Beware of Misleading Headlines & Illustrations
Many advisors are aware of media bias and the power of a misleading headline. We don’t tend to read things these days. We skim them. Headlines are as good to our brain as reading a book. They are a CliffNote to the CliffNotes version of the book.
But do we take the same skepticism to information fed to advisors by financial institutions? Do we actually read the fine print and ask the unasked questions that may make the headline dubious? Most likely not – it’s certainly not a natural response. But we should.
Case in Point
The headline and illustration make one thing very clear – we are about to get into an ugly bear market, and here is the evidence.
But look at the small print and you will get an idea how much weight to give this information. If you are looking for a reason we will see a bear market (confirmation bias), you have it here. But if you are seeking facts and evidence of what may happen, this is probably not very reliable.
1. While the graphic goes back in time, it is a hypothetical illustration. That tells us that this model has been backtested, perhaps to show how “accurate” it can be in the future. Anyone can make a backtested model look good. But we invest in the future, not the past.
2. “The Guggenheim model is a new model with no prior history of recession severity and equity valuations.” In other words, this is the first time the model is being tested in real world. Outside of backtesting, we have no idea of how well this model will fit real time data that is uncertain and unpredictable. It may be phenomenally accurate. It may not.

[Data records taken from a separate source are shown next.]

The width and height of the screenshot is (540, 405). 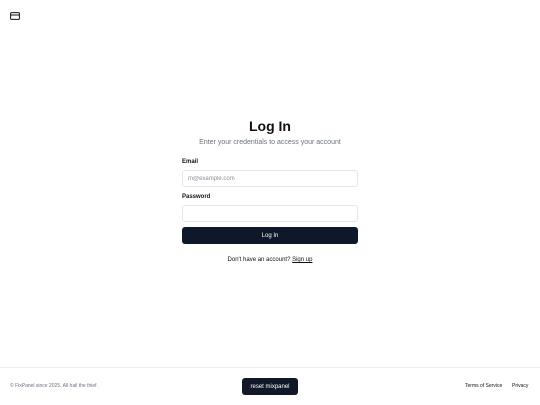 What do you see at coordinates (484, 386) in the screenshot?
I see `terms-link: Terms of Service` at bounding box center [484, 386].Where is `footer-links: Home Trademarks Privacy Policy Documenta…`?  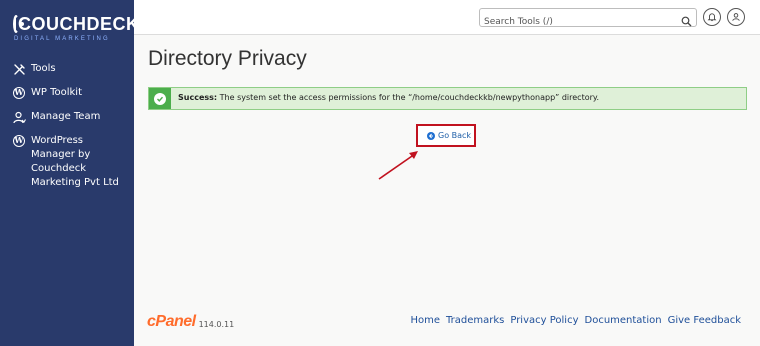 footer-links: Home Trademarks Privacy Policy Documenta… is located at coordinates (576, 320).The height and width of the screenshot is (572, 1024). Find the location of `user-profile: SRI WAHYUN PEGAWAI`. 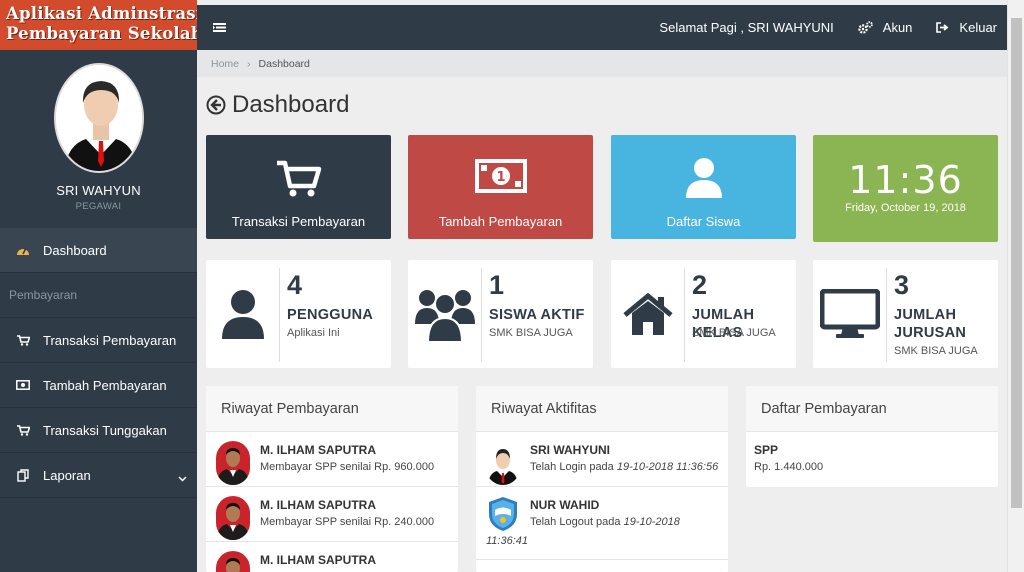

user-profile: SRI WAHYUN PEGAWAI is located at coordinates (98, 139).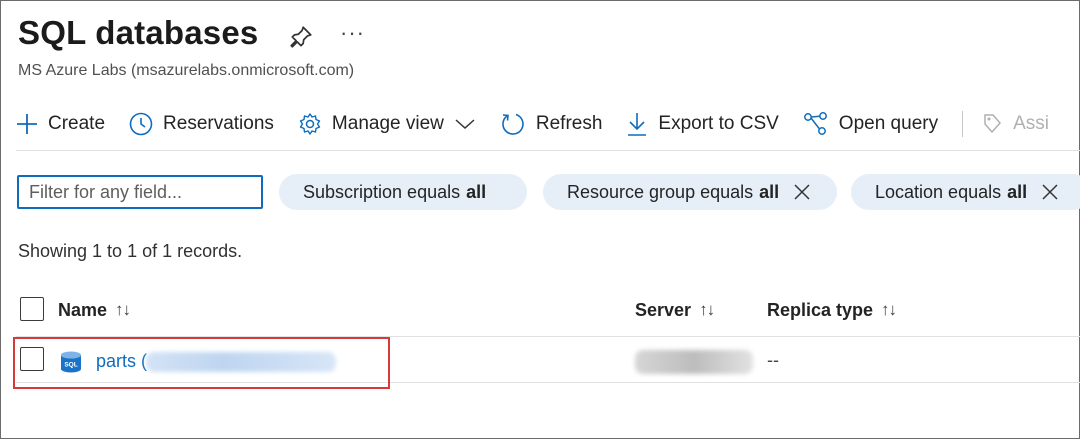  What do you see at coordinates (569, 124) in the screenshot?
I see `refresh-label: Refresh` at bounding box center [569, 124].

Beware Drawing Conclusions Too Quickly
Our brains live on mental shortcuts. We love headlines and pictures because they allow us to draw conclusions quickly. We don’t have to think nor analyze. That is our default analysis system.

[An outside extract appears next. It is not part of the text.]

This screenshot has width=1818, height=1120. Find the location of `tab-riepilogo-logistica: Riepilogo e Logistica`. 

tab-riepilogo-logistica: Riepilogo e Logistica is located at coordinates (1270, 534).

As financial advisors, we need to be sure that we take a step back and ask the tough questions. Read the small print, identify questions that the content producer is not asking. We all want to tell a story, and consciously or not, we will select the information that supports our story and ignore any contradictory evidence.
We can provide more thoughtful advice by recognizing our own biases and preference for mental shortcuts (I have a ton of them). Step back, schedule time in our weekly calendar to think and reflect. When we are too busy doing the daily stuff to think – that is when we are most prone to headline bias.